The meeting was chaired by Rabbi Joseph Dweck at the Montefiore Hall, Spanish and Portuguese Synagogue.
The speakers were introduced by Prof David R Katz.
Participants were Prof David Jones Director of the (Catholic) Anscombe Bioethics Centre, Prof Gurch Randhawa [Professor of Diversity in Public Health and Director, Institute for Health Research, University of Bedfordshire, who was a member of the Department of Health Organ Donation Taskforce and Chair of their Social and Cultural Expert Working Group] and Prof Anthony Warrens [Dean for Education, Professor of Renal and Transplantation Medicine and Director of the Institute of Health Sciences Educations at Barts and the London School of Medicine and Dentistry, Queen Mary, University of London, and former chair of the British Transplant Society]. Prof Rudge [National Clinical Director for Transplantation 2008–2011, Retired Consultant Transplant Surgeon (Royal London Hospital)], was unfortunately unable to attend for health reasons, but sent a message to supplement his February 2018 British Journal of General Practice editorial – both were distributed at the event. The consultation questions were also available for attendees.

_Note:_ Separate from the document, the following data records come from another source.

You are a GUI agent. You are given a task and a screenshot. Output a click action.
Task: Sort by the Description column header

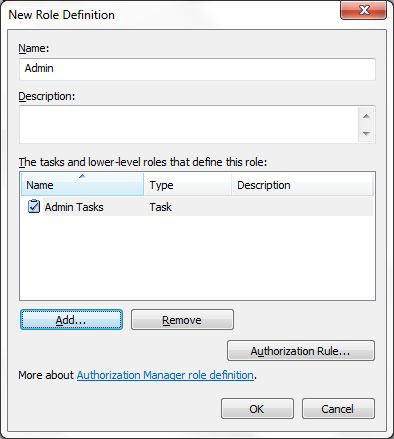pyautogui.click(x=302, y=185)
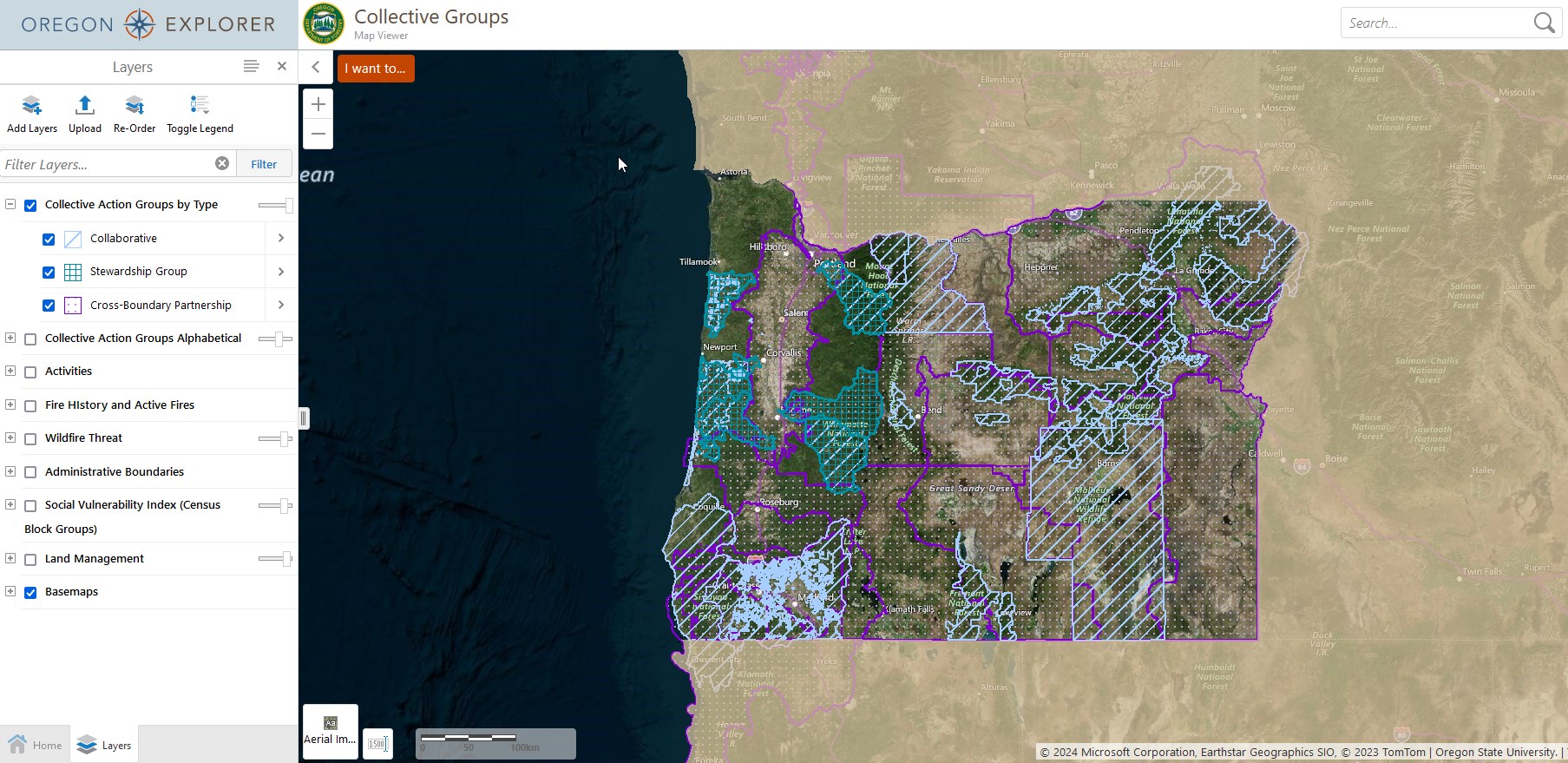Switch to the Home tab
This screenshot has height=763, width=1568.
36,745
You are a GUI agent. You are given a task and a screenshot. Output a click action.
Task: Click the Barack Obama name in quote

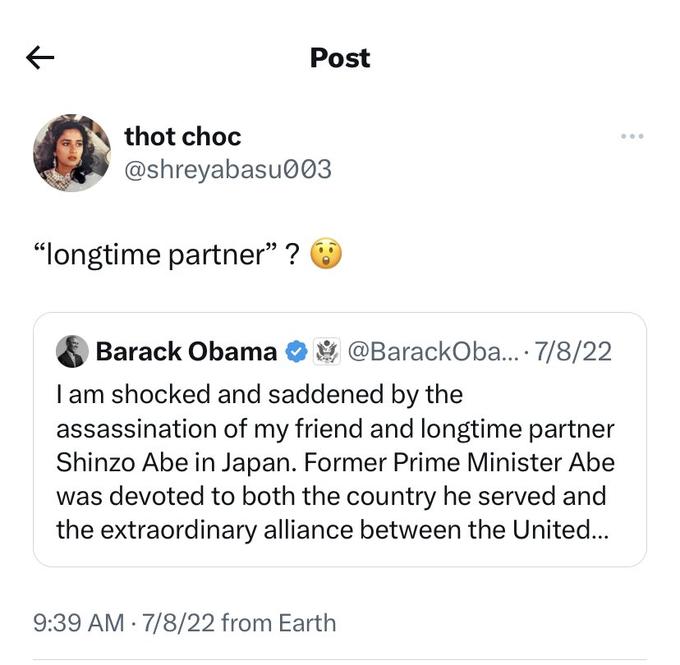[186, 351]
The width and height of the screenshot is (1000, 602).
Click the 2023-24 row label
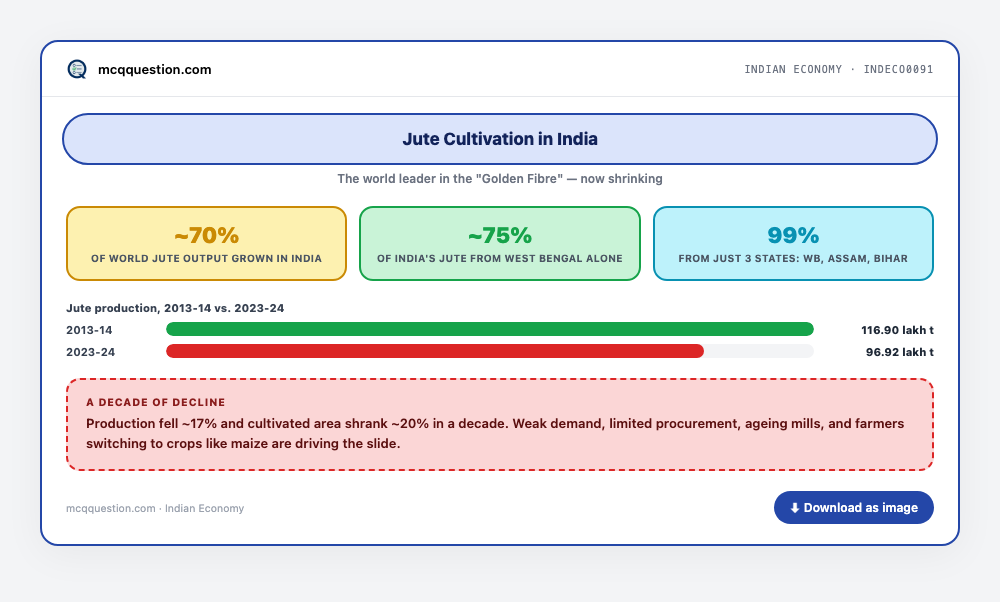point(91,352)
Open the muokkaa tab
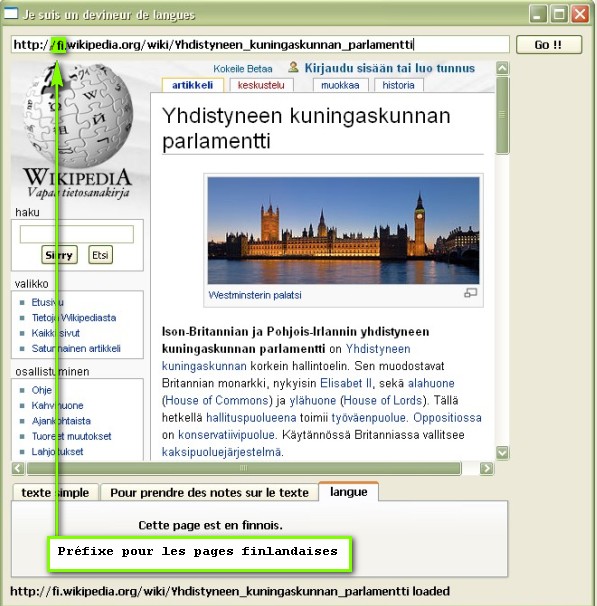The image size is (597, 606). tap(340, 85)
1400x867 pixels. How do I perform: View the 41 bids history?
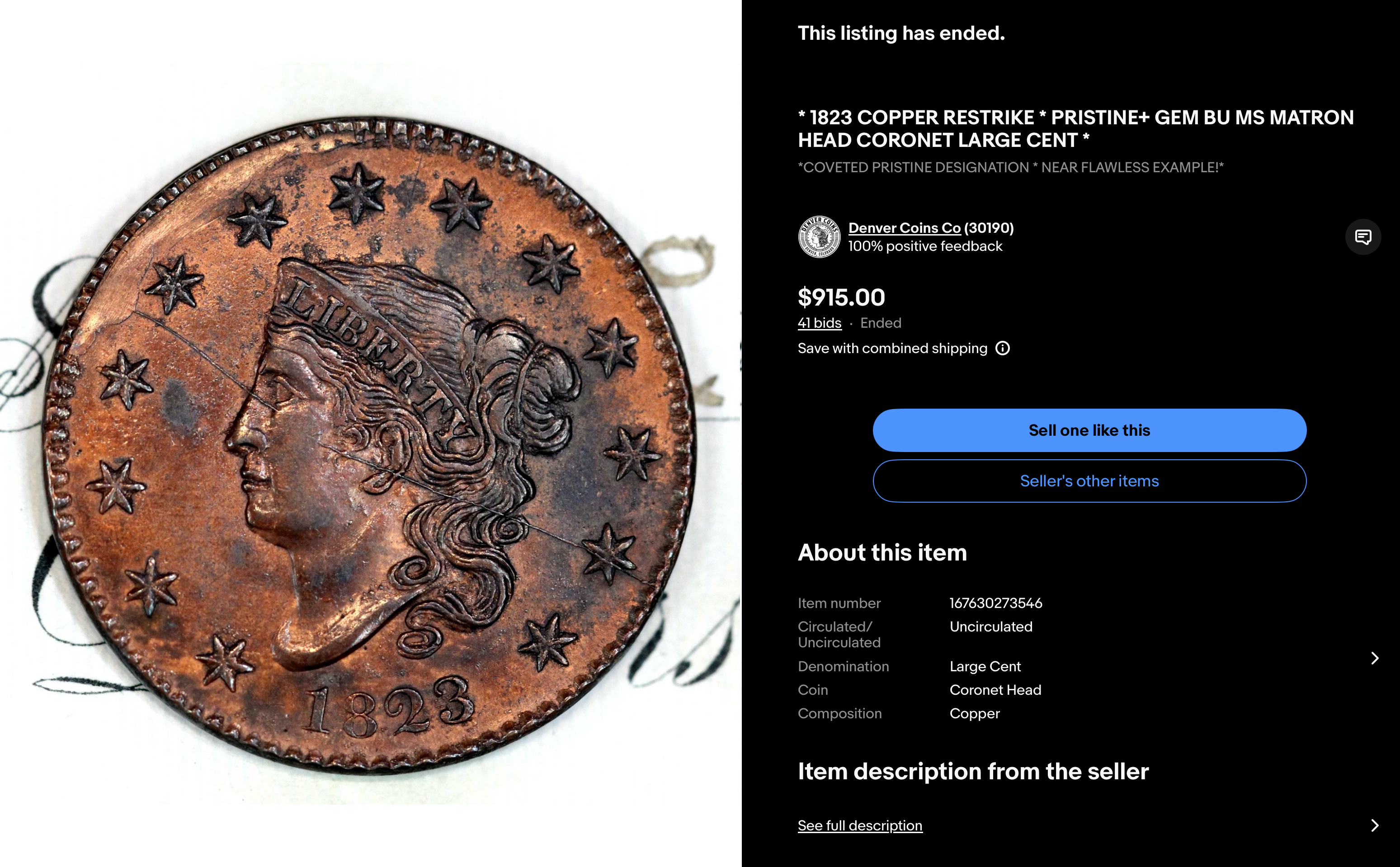pyautogui.click(x=819, y=323)
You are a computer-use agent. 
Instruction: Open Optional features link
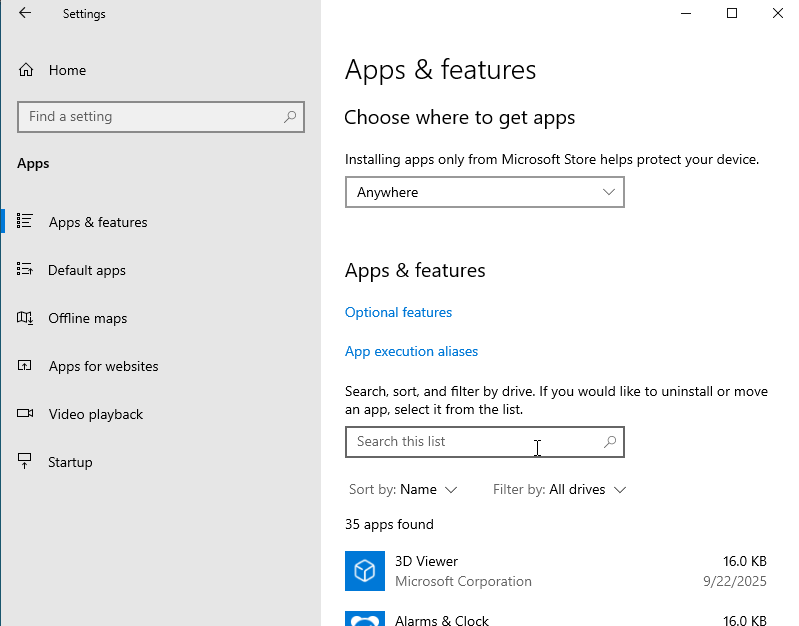click(x=398, y=313)
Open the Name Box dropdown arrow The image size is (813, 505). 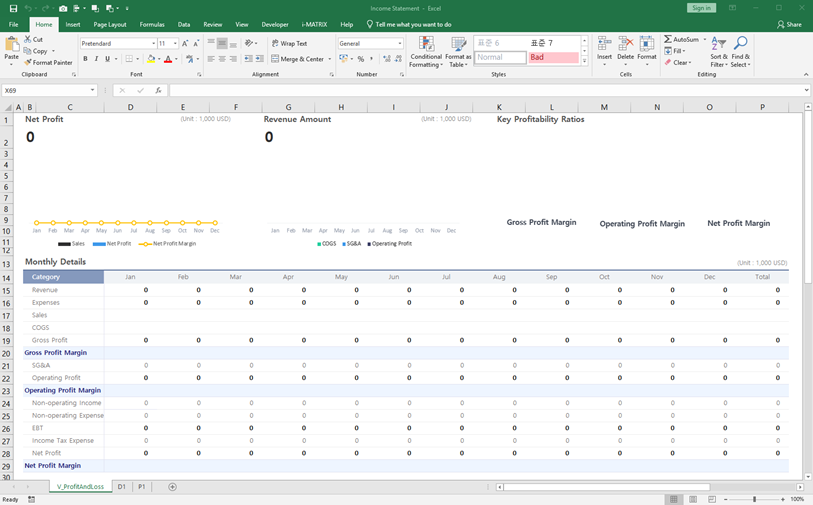click(92, 90)
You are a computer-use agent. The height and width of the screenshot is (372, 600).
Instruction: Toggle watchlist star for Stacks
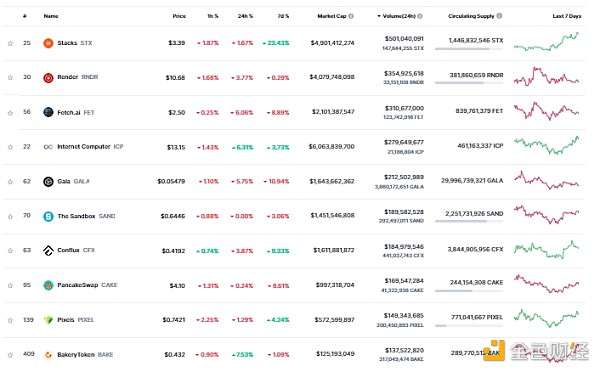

Rabbi Dweck introduced the topic by explaining the concept of saving life, and how it should be interpreted in Judaism. Although based on Torah, it remains a topic of Rabbinic debate.
Prof Jones noted that Catholic countries in general have high transplantation rates. Pope John Paul II encouraged organ donation, and in Spain the Bishops regarded donation as Imitatio Jesu, and was thus an obligation. The Catholic consensus was that explicit consent is required, as without it organ retrieval was plunder or dispossession. Pope John Paul had also endorsed brain stem death. However, there were instances of backlash against this view as evidenced by a parent who had not appreciated that the heart would be “restarted” once consent had been given in order for donation to occur.
Prof Randhawa emphasized that organ donation was a partnership between different interested parties. He provided data – 6.4% of donors are from BAME groups; 22% of recipients and 30% of the waiting list is from these groups. The value of the current register is clear – only 46% of those approached who had not been on the register would donate organs, much lower than the overall average standard of ~60%. The combination of being on the register and the Specialist Nurse in Organ Donation was critical – in this cohort the outcome was 93% donation rate. The opt-out rate of 6% in Wales was not inconsiderable. He showed examples how community engagement (in which he himself has been very pro-active) was being used to promote organ donation.
Prof Warrens said that as a treating clinician he believed that a “soft” opt-out was a useful option. He was unsure of the current Welsh data as the numbers are small. The Jewish view of mode of death remained an area of controversy. The most important factor was that the family should be aware of, and give expression to, the donor’s wishes.
Rabbi Dweck concluded the meeting, thanking the speakers, and noting that the definition of death remained a problem for the Jewish community; the principle of organ donation itself is not.